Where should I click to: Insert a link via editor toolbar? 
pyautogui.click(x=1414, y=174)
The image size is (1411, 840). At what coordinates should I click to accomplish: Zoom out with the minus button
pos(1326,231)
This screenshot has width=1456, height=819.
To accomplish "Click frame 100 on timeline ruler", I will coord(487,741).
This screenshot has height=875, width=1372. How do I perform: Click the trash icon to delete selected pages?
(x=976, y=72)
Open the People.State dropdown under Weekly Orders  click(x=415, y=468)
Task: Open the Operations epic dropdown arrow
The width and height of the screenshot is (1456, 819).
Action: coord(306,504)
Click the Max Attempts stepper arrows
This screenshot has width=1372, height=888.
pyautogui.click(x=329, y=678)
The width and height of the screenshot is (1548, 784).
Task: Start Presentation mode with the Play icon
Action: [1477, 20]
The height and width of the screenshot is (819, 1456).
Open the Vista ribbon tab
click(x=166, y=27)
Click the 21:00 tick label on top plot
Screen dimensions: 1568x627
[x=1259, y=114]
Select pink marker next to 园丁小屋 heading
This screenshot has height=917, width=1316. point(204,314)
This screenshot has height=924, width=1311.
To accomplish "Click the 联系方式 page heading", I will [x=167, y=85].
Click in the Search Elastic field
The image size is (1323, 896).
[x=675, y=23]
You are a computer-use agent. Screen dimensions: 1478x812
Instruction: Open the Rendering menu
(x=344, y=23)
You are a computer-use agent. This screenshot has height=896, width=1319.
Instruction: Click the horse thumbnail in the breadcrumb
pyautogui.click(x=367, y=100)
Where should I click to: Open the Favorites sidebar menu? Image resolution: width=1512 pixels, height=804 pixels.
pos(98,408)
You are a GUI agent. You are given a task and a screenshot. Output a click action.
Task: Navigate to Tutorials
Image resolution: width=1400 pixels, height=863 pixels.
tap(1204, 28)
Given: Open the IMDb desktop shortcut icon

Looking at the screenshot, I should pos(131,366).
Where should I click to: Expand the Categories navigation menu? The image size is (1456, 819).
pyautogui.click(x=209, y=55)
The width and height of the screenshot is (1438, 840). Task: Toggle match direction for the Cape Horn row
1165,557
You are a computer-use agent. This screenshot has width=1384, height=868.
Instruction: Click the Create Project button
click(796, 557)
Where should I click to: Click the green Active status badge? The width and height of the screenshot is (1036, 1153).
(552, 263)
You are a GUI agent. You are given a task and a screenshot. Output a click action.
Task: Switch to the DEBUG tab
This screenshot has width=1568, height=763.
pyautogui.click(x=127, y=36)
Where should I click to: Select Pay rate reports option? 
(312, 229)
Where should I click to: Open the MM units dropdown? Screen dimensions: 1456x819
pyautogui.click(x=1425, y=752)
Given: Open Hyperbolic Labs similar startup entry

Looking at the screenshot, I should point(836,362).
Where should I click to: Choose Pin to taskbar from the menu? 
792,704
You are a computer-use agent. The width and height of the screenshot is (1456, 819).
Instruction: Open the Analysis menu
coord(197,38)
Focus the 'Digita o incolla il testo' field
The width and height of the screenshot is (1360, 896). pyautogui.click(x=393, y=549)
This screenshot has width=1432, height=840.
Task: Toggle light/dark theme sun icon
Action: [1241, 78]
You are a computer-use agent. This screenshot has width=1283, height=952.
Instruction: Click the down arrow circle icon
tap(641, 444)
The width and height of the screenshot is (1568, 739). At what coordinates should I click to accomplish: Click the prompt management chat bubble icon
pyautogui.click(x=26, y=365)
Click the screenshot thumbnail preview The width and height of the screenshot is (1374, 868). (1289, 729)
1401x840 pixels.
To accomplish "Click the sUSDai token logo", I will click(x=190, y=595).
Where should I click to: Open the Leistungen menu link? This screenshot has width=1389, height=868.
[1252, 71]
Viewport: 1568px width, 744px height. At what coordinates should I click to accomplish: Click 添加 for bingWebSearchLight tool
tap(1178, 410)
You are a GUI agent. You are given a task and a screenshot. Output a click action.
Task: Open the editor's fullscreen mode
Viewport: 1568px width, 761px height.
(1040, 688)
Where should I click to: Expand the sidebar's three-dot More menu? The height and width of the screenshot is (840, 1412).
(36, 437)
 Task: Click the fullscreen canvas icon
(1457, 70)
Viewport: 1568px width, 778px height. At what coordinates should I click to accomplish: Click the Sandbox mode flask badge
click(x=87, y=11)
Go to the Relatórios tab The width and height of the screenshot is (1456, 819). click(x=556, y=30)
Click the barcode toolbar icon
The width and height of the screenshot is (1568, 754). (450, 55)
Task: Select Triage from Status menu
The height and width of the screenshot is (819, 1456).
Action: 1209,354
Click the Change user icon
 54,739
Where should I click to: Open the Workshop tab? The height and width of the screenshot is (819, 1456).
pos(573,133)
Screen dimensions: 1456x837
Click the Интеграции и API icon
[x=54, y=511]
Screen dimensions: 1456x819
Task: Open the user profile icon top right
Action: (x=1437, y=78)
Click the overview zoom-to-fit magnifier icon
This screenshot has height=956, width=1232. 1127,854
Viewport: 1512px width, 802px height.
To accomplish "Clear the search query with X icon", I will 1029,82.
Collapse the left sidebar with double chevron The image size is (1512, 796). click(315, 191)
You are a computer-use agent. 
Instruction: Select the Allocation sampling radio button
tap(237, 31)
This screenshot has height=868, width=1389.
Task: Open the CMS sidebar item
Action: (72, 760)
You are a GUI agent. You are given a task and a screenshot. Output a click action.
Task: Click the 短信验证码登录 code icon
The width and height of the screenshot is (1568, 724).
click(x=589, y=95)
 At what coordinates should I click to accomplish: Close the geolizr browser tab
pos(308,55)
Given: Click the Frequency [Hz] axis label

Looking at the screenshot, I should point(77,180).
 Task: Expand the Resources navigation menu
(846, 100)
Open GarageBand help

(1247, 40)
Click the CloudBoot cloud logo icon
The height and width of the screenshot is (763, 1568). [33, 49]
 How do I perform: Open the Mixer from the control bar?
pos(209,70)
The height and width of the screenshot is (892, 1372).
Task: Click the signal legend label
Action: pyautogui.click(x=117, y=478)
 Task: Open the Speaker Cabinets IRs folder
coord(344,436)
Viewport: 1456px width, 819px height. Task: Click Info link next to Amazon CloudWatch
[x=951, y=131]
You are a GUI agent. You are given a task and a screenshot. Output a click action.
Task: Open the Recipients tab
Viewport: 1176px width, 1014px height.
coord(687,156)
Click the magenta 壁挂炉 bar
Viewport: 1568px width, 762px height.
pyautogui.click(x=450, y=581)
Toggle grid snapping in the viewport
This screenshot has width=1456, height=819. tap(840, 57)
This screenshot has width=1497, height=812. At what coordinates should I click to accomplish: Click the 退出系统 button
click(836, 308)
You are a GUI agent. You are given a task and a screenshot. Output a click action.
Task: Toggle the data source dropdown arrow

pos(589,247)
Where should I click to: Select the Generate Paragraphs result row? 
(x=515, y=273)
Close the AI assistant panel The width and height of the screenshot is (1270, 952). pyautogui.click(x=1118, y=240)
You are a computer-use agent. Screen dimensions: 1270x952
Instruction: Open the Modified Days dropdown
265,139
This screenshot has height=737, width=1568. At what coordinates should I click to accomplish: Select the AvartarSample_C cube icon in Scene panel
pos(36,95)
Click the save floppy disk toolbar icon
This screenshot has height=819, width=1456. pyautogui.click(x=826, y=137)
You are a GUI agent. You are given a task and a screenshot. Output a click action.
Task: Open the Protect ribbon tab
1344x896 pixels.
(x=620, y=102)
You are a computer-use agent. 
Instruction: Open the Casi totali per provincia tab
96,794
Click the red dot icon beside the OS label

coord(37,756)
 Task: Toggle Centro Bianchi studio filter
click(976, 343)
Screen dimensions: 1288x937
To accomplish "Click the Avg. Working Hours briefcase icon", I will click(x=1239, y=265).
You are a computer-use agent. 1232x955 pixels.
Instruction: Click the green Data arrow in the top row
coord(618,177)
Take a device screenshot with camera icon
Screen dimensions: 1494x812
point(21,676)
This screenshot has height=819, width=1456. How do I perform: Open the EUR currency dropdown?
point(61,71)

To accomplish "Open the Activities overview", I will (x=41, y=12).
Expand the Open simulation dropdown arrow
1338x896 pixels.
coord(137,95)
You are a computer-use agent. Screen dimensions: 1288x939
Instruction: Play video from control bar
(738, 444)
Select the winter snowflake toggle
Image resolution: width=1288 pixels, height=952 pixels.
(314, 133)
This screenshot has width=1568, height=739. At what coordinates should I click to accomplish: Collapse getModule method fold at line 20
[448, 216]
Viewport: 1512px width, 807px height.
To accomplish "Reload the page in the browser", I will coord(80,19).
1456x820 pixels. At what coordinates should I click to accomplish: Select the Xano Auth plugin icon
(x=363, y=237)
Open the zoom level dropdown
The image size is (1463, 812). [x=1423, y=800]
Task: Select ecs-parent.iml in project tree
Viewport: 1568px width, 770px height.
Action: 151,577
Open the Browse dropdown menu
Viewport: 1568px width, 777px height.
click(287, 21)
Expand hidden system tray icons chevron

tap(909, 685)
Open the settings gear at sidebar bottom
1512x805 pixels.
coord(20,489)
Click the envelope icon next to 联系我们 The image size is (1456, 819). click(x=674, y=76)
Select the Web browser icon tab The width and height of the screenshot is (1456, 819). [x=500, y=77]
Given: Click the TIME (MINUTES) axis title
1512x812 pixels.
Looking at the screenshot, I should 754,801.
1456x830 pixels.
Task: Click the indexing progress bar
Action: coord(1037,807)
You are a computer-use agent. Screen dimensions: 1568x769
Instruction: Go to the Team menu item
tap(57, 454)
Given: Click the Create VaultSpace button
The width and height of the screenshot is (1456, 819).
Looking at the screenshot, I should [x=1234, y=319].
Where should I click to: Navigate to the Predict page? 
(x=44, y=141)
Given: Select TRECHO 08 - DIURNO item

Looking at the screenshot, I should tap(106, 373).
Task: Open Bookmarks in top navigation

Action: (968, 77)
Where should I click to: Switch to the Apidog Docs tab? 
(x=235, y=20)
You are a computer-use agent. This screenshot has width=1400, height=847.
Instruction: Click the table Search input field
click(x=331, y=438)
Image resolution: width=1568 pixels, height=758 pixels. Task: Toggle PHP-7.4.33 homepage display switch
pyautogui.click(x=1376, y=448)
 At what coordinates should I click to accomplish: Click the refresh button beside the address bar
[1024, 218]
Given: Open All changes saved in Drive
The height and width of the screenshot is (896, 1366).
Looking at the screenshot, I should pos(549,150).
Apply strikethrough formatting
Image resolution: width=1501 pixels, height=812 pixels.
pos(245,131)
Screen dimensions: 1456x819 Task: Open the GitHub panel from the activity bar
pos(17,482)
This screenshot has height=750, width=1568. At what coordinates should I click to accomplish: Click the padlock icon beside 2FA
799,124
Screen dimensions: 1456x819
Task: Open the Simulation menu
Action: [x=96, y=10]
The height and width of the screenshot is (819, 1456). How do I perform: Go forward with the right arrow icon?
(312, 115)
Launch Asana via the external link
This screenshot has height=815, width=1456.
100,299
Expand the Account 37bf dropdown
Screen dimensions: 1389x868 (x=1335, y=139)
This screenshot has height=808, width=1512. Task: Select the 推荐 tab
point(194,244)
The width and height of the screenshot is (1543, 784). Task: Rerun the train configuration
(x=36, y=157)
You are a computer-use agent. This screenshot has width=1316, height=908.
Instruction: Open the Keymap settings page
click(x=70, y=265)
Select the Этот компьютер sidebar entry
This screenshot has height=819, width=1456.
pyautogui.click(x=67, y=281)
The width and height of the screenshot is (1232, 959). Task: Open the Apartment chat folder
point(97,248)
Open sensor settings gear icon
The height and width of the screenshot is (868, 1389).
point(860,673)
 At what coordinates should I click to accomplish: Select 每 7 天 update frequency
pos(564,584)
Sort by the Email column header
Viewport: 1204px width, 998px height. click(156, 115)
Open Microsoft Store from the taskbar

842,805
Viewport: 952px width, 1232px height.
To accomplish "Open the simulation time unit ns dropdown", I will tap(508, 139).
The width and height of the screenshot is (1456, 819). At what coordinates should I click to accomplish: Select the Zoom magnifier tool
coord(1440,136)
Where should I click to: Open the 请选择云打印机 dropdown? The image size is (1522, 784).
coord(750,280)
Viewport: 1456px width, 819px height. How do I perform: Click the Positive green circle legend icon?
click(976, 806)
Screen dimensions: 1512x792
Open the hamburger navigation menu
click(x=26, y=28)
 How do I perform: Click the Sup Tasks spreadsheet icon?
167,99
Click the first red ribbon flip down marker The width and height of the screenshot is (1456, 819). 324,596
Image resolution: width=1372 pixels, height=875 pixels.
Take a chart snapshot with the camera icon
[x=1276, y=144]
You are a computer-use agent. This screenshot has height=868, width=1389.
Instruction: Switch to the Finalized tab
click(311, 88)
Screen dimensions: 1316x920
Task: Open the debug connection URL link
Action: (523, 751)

Work instruction
In the listing above, find the line containing "Instruction: Open the Rendering menu" and the line containing "has width=1384, height=868.", then quote both, plus every line between them, exactly as written.

Final answer
Instruction: Open the Rendering menu
(x=344, y=23)
You are a computer-use agent. This screenshot has height=896, width=1319.
Instruction: Click the horse thumbnail in the breadcrumb
pyautogui.click(x=367, y=100)
Where should I click to: Open the Favorites sidebar menu? Image resolution: width=1512 pixels, height=804 pixels.
pos(98,408)
You are a GUI agent. You are given a task and a screenshot. Output a click action.
Task: Navigate to Tutorials
Image resolution: width=1400 pixels, height=863 pixels.
tap(1204, 28)
Given: Open the IMDb desktop shortcut icon

Looking at the screenshot, I should pos(131,366).
Where should I click to: Expand the Categories navigation menu? The image size is (1456, 819).
pyautogui.click(x=209, y=55)
The width and height of the screenshot is (1438, 840). Task: Toggle match direction for the Cape Horn row
1165,557
You are a computer-use agent. This screenshot has width=1384, height=868.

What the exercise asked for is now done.